Время приближалось к обеду — красное солнце светило сквозь голые верхушки деревьев, теплый весенний ветерок доносил до нас крики толпы на форуме: «Смерть тирану!» Лукулл и Гортензий со своими слугами остались у главного входа, отвлекая внимание собравшихся, в то время как Цицерон и я выбрались через черный вход. На голове у хозяина было старое, истрепанное коричневое одеяло — вылитый нищий. Мы поспешили по лестнице Кака на Этрусскую дорогу, а затем присоединились к толпам, выходившим из города через речные ворота. Никто не пытался причинить нам зло — на нас просто не обращали внимания.
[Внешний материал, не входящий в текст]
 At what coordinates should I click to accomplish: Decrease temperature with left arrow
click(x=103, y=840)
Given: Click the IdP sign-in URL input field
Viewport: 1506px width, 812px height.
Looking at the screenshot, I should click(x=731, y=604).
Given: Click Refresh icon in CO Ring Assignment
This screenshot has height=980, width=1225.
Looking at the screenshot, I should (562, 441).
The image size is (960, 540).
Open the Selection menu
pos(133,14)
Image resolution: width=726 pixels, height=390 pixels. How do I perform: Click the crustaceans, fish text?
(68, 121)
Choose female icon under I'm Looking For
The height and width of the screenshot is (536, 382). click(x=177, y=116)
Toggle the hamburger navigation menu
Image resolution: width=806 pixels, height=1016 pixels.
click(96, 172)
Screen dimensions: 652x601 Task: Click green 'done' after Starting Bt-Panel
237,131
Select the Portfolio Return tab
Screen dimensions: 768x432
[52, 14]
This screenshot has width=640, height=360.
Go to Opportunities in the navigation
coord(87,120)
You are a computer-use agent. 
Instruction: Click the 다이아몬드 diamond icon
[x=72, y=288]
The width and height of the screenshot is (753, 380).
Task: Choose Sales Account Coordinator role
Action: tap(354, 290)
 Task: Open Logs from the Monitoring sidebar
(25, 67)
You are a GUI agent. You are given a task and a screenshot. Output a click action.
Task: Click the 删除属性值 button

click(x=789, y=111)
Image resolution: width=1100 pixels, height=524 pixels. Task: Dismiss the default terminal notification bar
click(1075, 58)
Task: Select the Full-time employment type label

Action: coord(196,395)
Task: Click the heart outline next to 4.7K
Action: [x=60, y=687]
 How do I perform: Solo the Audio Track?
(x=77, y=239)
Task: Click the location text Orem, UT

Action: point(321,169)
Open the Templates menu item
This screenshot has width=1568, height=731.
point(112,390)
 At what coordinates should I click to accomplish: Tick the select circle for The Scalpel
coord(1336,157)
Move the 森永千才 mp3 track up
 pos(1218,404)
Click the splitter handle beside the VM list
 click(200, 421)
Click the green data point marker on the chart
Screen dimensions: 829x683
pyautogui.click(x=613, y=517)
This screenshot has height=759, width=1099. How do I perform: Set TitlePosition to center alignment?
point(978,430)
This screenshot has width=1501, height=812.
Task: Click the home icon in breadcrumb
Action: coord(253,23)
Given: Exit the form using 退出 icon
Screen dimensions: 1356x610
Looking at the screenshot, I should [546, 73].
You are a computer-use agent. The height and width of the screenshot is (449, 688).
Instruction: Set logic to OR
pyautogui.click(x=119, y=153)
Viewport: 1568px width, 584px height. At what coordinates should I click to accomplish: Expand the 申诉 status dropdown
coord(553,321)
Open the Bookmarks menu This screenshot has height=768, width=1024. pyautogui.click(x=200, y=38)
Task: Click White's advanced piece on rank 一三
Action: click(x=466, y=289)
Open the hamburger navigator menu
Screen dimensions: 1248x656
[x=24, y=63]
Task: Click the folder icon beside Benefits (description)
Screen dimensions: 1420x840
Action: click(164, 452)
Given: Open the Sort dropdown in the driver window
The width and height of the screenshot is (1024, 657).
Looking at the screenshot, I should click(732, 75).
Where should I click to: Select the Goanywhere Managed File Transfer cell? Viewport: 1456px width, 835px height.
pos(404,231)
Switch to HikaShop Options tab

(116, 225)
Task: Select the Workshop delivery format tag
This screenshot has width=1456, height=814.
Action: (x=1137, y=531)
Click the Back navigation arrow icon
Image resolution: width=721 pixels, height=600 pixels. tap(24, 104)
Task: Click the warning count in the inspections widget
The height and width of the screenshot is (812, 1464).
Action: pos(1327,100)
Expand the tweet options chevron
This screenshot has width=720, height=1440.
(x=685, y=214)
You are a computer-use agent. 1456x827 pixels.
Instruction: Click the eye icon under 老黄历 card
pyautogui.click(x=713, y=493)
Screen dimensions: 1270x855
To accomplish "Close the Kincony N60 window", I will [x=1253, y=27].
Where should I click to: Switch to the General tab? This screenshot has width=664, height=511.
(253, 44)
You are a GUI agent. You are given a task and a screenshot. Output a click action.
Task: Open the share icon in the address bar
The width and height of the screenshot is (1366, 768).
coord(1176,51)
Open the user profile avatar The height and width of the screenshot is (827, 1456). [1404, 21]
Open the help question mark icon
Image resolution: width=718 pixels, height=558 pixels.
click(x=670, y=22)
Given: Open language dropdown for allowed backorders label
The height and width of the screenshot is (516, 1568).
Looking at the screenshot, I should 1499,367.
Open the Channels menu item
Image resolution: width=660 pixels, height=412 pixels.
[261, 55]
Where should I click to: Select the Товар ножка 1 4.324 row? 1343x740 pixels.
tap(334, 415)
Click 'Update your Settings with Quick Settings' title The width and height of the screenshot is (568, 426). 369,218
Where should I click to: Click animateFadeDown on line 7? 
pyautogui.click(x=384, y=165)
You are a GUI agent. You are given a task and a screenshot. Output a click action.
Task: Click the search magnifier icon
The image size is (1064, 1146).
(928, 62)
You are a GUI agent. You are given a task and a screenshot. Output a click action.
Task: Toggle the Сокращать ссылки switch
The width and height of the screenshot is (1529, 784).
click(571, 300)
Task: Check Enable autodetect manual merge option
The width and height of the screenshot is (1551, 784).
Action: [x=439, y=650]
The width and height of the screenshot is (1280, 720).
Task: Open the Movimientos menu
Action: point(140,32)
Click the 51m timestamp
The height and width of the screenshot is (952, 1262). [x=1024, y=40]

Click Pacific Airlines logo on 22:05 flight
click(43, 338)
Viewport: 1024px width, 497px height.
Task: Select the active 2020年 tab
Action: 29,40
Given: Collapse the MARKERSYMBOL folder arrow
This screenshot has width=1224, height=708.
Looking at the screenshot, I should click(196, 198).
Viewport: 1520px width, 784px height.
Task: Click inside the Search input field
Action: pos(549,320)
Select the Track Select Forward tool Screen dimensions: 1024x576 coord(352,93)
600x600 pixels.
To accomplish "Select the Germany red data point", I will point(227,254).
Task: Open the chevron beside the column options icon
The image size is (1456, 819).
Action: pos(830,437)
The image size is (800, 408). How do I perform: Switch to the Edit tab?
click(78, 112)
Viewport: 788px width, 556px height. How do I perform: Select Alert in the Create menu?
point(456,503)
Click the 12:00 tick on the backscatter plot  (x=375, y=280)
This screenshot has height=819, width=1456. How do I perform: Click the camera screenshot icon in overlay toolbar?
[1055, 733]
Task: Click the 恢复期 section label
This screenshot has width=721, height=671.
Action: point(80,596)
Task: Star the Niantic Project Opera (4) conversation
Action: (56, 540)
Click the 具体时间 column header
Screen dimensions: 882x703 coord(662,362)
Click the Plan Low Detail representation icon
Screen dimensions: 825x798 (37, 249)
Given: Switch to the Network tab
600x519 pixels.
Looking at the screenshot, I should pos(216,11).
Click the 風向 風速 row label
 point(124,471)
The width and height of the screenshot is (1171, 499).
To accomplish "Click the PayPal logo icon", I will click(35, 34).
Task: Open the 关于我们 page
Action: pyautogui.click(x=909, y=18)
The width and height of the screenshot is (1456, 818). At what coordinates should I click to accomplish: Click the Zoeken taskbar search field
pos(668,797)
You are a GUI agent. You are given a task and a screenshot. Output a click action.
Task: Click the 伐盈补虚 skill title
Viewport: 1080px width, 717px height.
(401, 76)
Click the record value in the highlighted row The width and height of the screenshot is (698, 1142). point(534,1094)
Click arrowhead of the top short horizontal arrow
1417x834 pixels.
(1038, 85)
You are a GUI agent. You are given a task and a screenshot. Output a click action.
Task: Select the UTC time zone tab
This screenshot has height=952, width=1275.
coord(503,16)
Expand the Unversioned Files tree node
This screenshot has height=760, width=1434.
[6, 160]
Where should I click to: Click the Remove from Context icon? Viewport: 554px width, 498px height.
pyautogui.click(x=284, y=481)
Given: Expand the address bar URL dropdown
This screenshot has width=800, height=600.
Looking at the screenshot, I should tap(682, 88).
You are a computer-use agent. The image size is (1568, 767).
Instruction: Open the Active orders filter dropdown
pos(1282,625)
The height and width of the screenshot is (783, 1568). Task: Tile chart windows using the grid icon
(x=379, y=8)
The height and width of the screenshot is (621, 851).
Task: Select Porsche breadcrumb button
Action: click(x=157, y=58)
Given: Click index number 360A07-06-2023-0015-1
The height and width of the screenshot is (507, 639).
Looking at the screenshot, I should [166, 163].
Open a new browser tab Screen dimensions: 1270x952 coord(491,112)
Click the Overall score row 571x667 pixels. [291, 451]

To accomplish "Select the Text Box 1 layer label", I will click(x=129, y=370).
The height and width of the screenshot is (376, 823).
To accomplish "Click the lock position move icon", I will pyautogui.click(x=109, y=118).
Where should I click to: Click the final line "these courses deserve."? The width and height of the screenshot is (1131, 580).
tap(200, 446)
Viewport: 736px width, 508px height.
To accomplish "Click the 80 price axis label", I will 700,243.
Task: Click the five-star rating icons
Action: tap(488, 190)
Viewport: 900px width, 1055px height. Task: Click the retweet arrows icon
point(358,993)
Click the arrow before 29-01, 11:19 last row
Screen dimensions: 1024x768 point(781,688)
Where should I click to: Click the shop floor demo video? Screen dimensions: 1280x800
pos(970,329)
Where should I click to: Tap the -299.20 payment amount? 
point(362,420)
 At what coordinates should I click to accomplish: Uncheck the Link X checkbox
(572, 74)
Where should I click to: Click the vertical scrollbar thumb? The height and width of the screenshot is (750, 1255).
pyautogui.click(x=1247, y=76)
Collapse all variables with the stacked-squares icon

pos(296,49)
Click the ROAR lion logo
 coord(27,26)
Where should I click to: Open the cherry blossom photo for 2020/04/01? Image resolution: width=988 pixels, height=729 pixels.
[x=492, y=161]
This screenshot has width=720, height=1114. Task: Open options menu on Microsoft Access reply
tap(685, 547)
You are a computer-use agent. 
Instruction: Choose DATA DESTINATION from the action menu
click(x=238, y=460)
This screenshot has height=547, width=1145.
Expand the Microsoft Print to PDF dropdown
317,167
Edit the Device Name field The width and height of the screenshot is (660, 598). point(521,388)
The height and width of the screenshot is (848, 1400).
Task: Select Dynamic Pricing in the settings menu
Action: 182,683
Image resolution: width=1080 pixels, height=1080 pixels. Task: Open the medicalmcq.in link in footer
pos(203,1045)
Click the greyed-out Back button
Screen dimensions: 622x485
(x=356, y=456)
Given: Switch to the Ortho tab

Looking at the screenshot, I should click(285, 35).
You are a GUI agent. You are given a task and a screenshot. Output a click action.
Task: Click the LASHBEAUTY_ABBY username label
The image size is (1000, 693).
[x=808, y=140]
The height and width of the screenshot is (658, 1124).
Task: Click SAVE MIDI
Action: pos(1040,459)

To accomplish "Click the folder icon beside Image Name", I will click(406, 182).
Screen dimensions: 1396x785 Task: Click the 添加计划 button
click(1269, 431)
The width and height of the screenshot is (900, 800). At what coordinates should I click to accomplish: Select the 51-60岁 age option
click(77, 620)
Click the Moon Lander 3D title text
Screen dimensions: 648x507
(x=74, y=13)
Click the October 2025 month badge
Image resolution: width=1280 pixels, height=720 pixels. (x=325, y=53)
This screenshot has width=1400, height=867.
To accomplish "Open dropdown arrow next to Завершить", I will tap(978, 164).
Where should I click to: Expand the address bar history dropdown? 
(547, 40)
Я послал вперед раба, чтобы предупредить Цезаря о нашем прибытии, и теперь один из его офицеров, в шлеме с красными перьями, ждал нас у ворот лагеря. Внешний вид Цицерона произвел на него сильное впечатление, однако он сумел совладать с собой и сделать рукой нечто вроде полуприветствия, после чего провел нас на Марсово поле. Здесь вырос громадный палаточный городок, в котором располагались вновь набранные галльские легионы Цезаря, и, пока мы шли по лагерю, я повсюду видел признаки того, что войско собирается выступить в поход: сточные канавы засыпались, земляные барьеры срывались, повозки загружались съестными припасами. Офицер объяснил Цицерону, что им приказали выступить до захода солнца следующего дня. Он подвел нас к палатке, которая была гораздо больше остальных и стояла на возвышении. Рядом с ней, на шесте, располагались орлы легионов. Офицер попросил нас подождать, отодвинул полог и исчез. Цицерон, с отросшей бородой, в старой тунике и с коричневым одеялом на голове, обвел взглядом лагерь.

— Вот так всегда с Цезарем, — заметил я, попытавшись нарушить молчание. — Заставляет ждать себя.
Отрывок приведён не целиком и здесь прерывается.